Voting was largely uneventful despite fears of intimidation and conspiracies
In an election that had experts worried about vigilante poll monitors and the potential for danger for election workers, voting on Election Day seems to have gone off without any major incidents.
That is — no incidents that rise above the normal snafus and mistakes that come with every major federal election.
The highest profile of those issues may have been in Maricopa County, Ariz., where a printer issue meant roughly 20% of ballot counters were unusable early in the day.
County officials said the problem was fixed a few hours later, but many on the far-right rushed to point to the incident as further evidence of an election conspiracy, in a place that has become the epicenter of election denialism over the past few years. But election experts and federal officials were quick to rebut those claims.
"Whenever over 100 million people do something, something will go wrong. That is human nature. It does not mean there is a conspiracy," tweeted Michael McDonald, a political science professor at the University of Florida.
Other issues of note included a Wisconsin man being arrested for bringing a knife into a polling place, and a ballot paper shortage in Luzerne County, Pa., that caused a judge to extend voting hours there until 10 p.m.
In Michigan, Secretary of State Jocelyn Benson said her office heard reports about two disruptive election challengers, one in Ann Arbor and one in Detroit, but both left polling places without incident.
Irma Salazar, a Republican election observer in Milwaukee, told NPR that she went to the city's absentee counting center to see the process up close and "make sure everything is on the up and up."
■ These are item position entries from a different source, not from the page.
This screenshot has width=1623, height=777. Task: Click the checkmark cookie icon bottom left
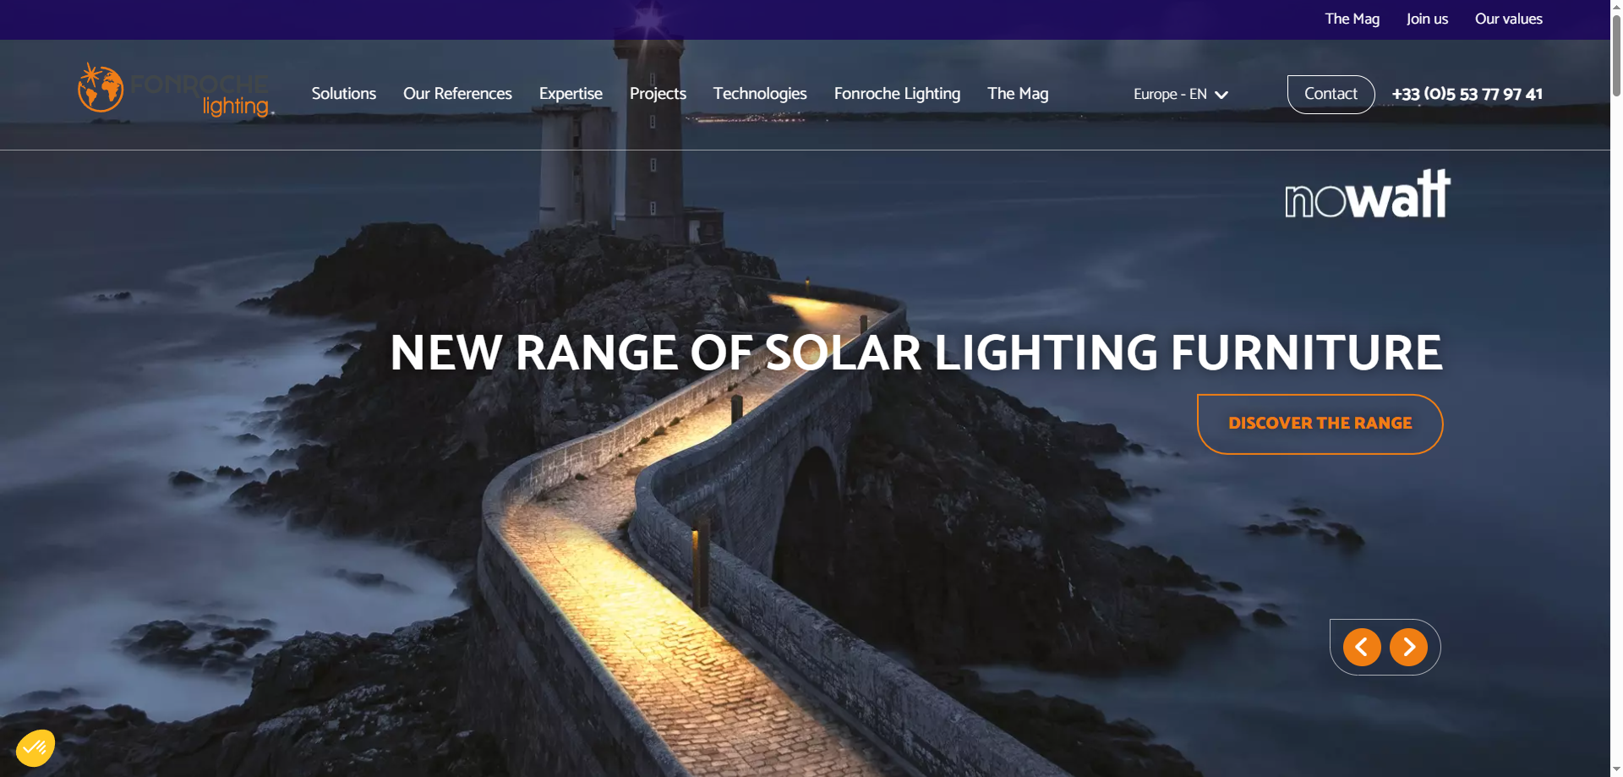click(37, 747)
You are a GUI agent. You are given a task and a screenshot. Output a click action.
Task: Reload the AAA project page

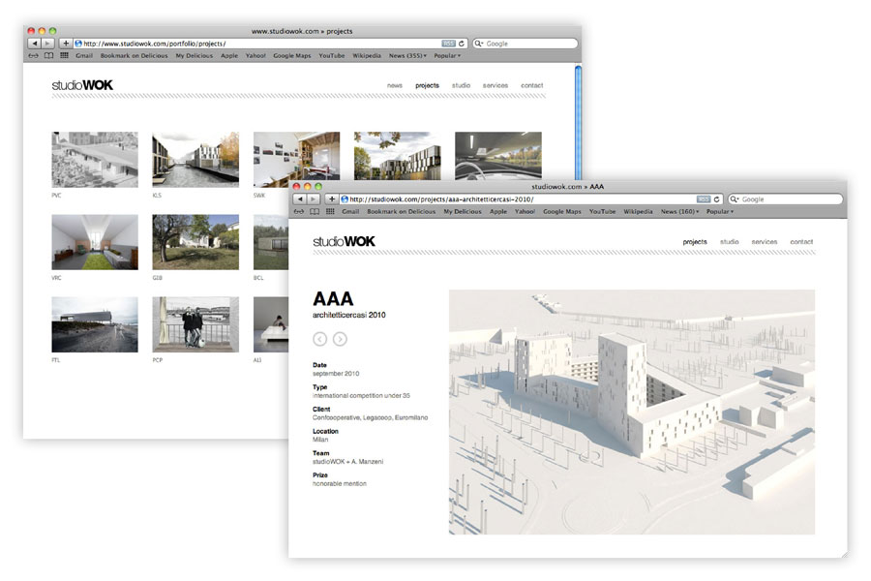tap(717, 199)
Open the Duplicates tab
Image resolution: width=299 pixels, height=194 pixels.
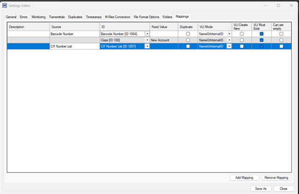point(75,17)
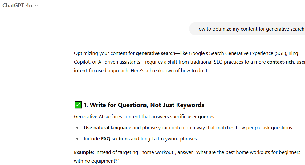Image resolution: width=305 pixels, height=165 pixels.
Task: Click the bullet dot before 'Use natural language'
Action: coord(77,128)
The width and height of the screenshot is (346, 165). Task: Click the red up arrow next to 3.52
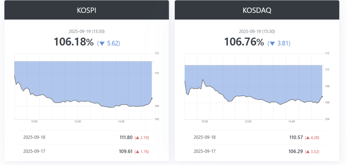pos(308,151)
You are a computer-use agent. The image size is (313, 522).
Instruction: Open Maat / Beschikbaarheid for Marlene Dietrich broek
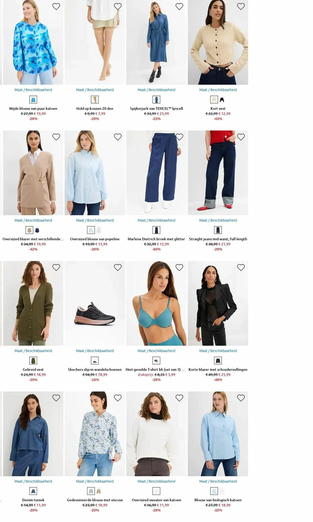pyautogui.click(x=157, y=220)
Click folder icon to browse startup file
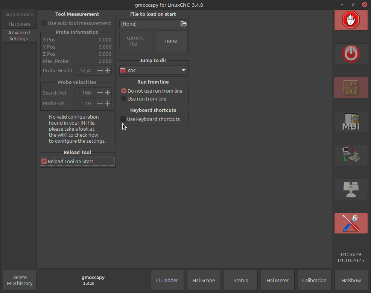The height and width of the screenshot is (293, 371). tap(183, 24)
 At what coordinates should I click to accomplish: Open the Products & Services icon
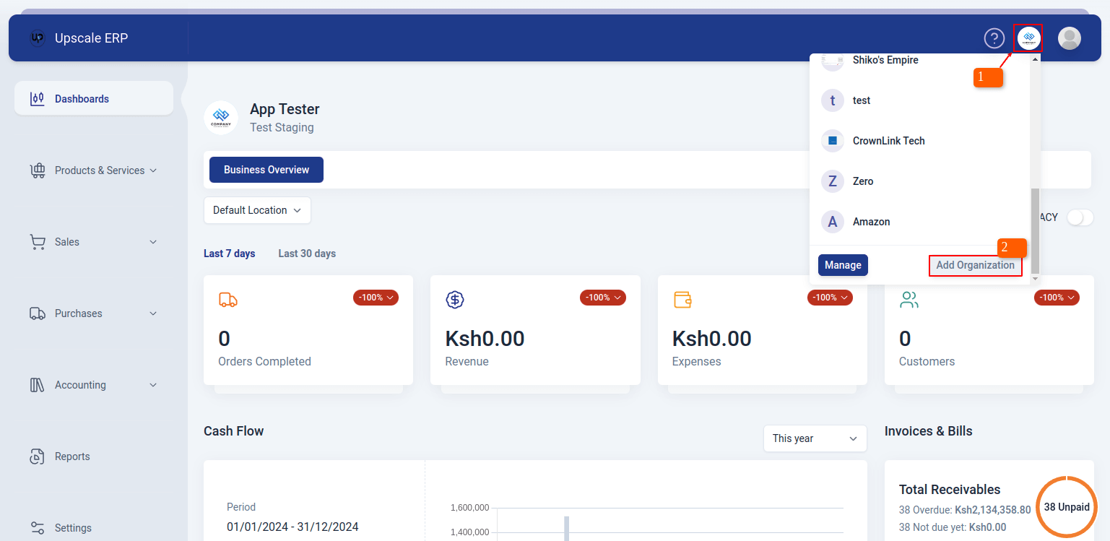[x=38, y=170]
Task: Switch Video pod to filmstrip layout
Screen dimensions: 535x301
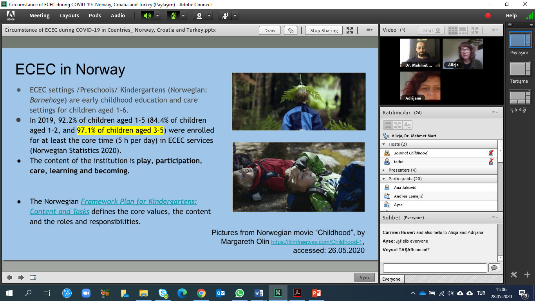Action: 463,30
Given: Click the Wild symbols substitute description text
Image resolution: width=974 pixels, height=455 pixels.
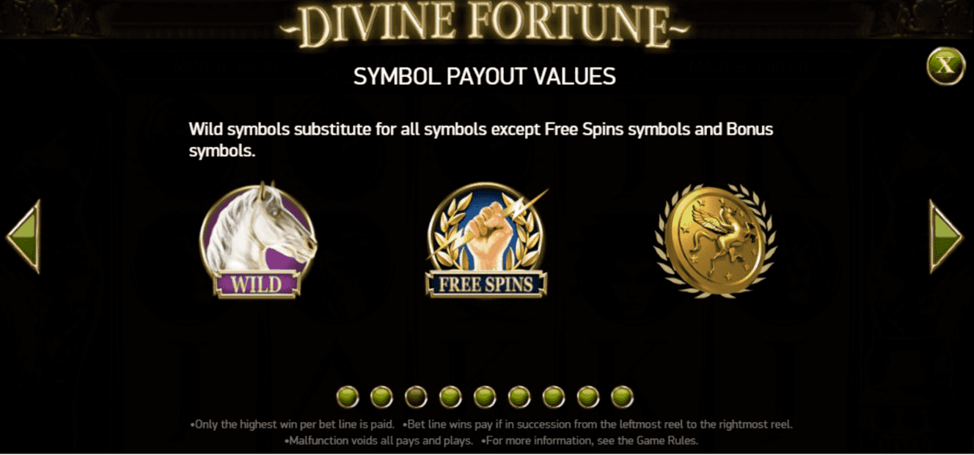Looking at the screenshot, I should click(481, 141).
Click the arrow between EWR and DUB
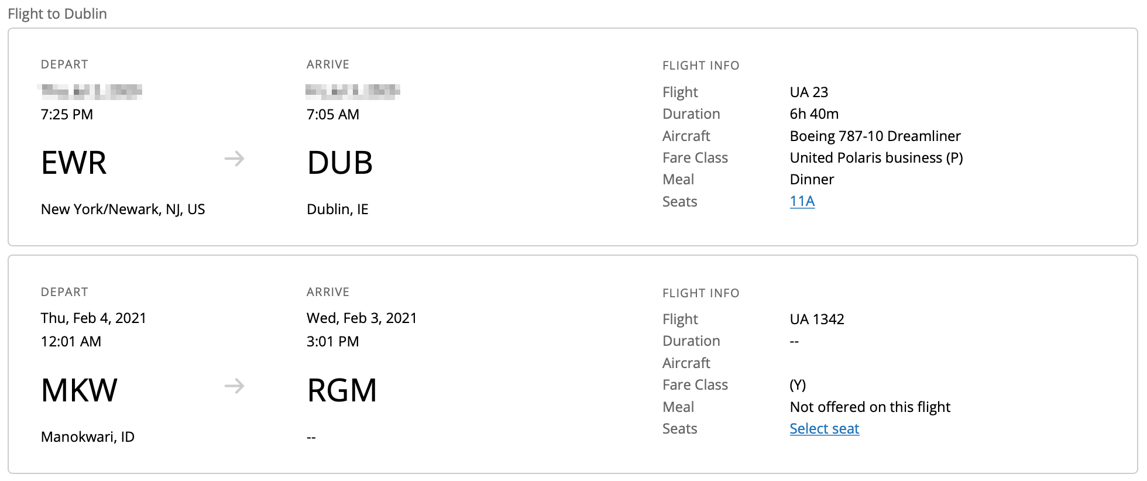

"I haven't seen anything wrong or anything, like, nobody's hiding anything, everybody's been open and transparent," she said. "Seems like it's all going good."
Federal cybersecurity officials said Tuesday they had also seen no indications of foreign election interference aimed at voting infrastructure, but that they were monitoring a series of cyber attacks that briefly knocked some Mississippi state websites offline, including the secretary of state's website.
Now, the focus nationally will turn to vote-counting, which is expected to take days in some places like Pennsylvania, where, due to state law, clerks were unable to start processing mail ballots until Tuesday morning.
"[Election officials] are prioritizing accuracy over speed, as they should," Pennsylvania's acting secretary of state, Leigh Chapman said.
NPR's David Schaper contributed reporting.